I'd say I will be cooking it again soon, but with just the two of us at home, we've got a lot of leftovers.
My stock pot worked fine, by the way, as did the few substitutions I had to make. I used leg instead of shoulder, for example. But it all worked out quite well.
Thanks for this recipe... it's a keeper!
Ultimately, you can use either lamb or chicken stock, or a combination of the two, if you like. Sometimes, a different stock is used because it will lend a different flavor profile to a dish.
Also, using lamb stock as well as lamb meat can sometimes be more of a powerful flavor then some folks are looking for. Again, it really comes down to personal preference and the quality and availability of the stock you have on hand. Hope that helps. Cheers!
I made this meal yesterday. It tastes fantastic. I did use lamb leg an took the bones to make a short stock combined with a chicken stock as a liquid. I also cooked at 100 degrees Celsius for 3 hours in the oven
and made a cold Yoghurt Mint Sauce with it that works great as an anatgonist to the hot spicy stew.
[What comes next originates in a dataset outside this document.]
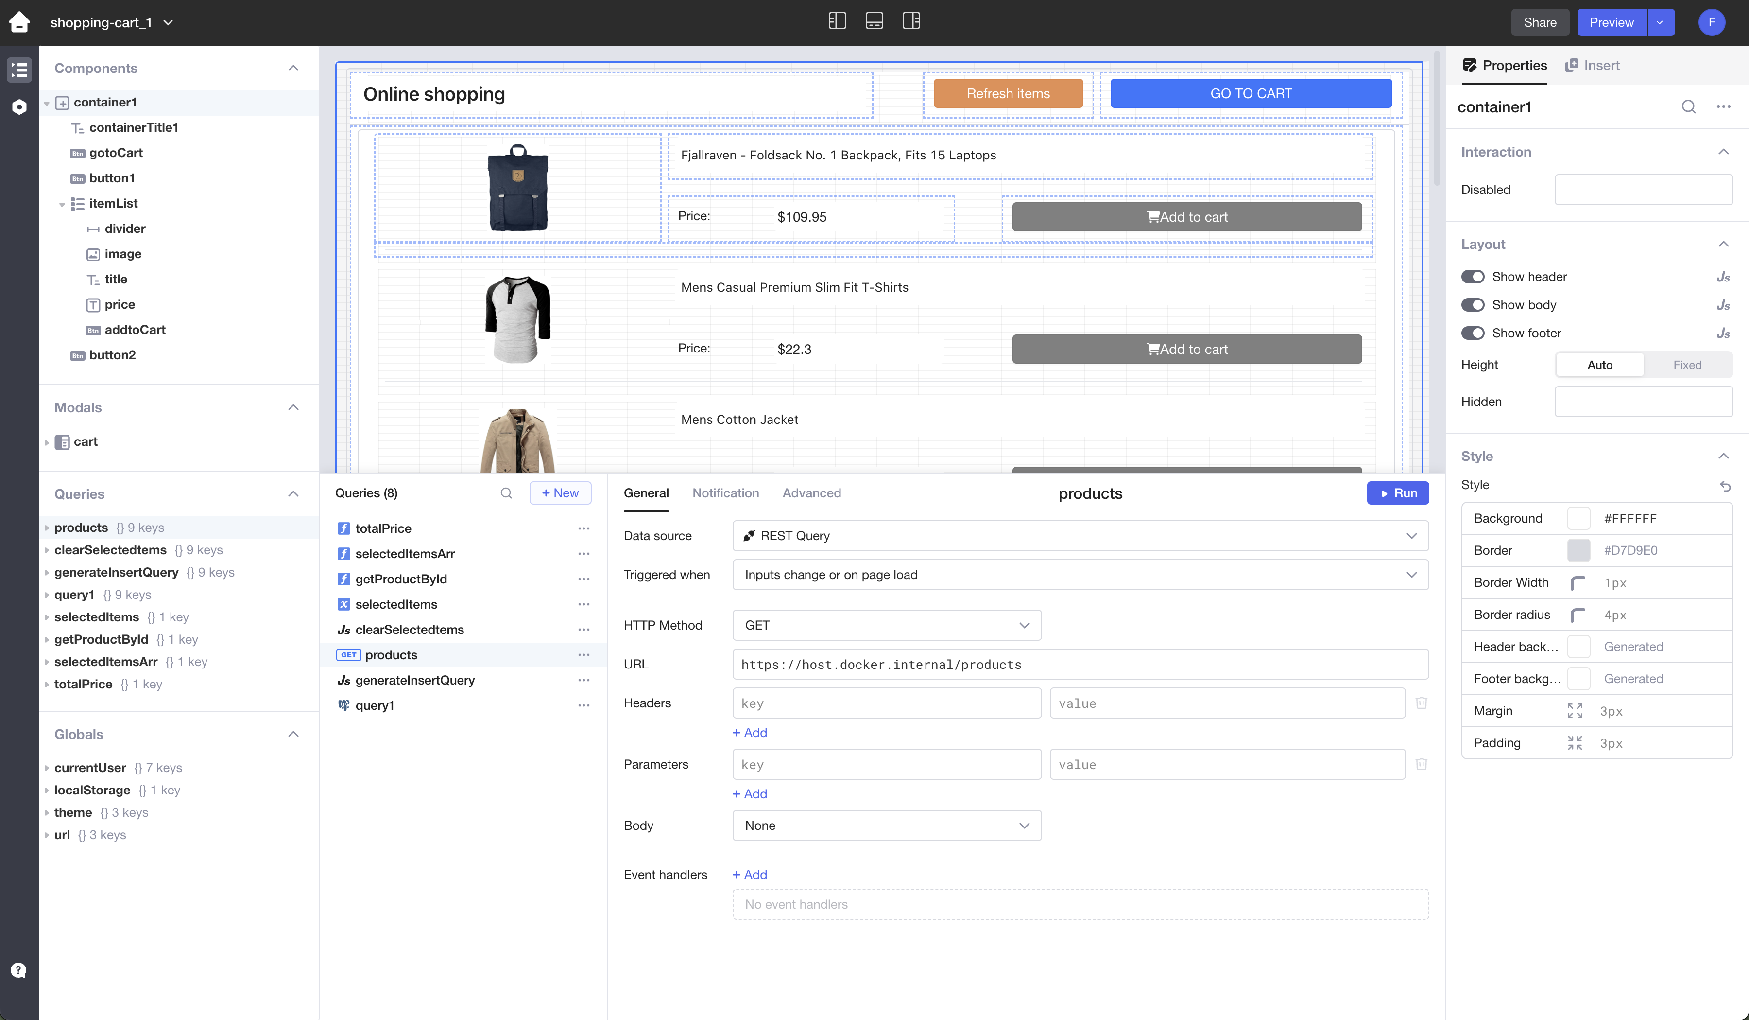
Task: Toggle the bottom panel layout icon
Action: pyautogui.click(x=874, y=21)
Wish I had seen this at Christmas, made a tagine using dried apricots and green olives. My give this a try. I agree about using chicken stock, lamb stock could be a little strong. I rendered the lamb fat and added to olive oil to sear off the meat
Certainly you could try this recipe with venison — you won't likely end up with the exact same flavor profile, given that lamb and venison are not the same; however, it will likely still be delicious. Let us know how it turns out. Cheers!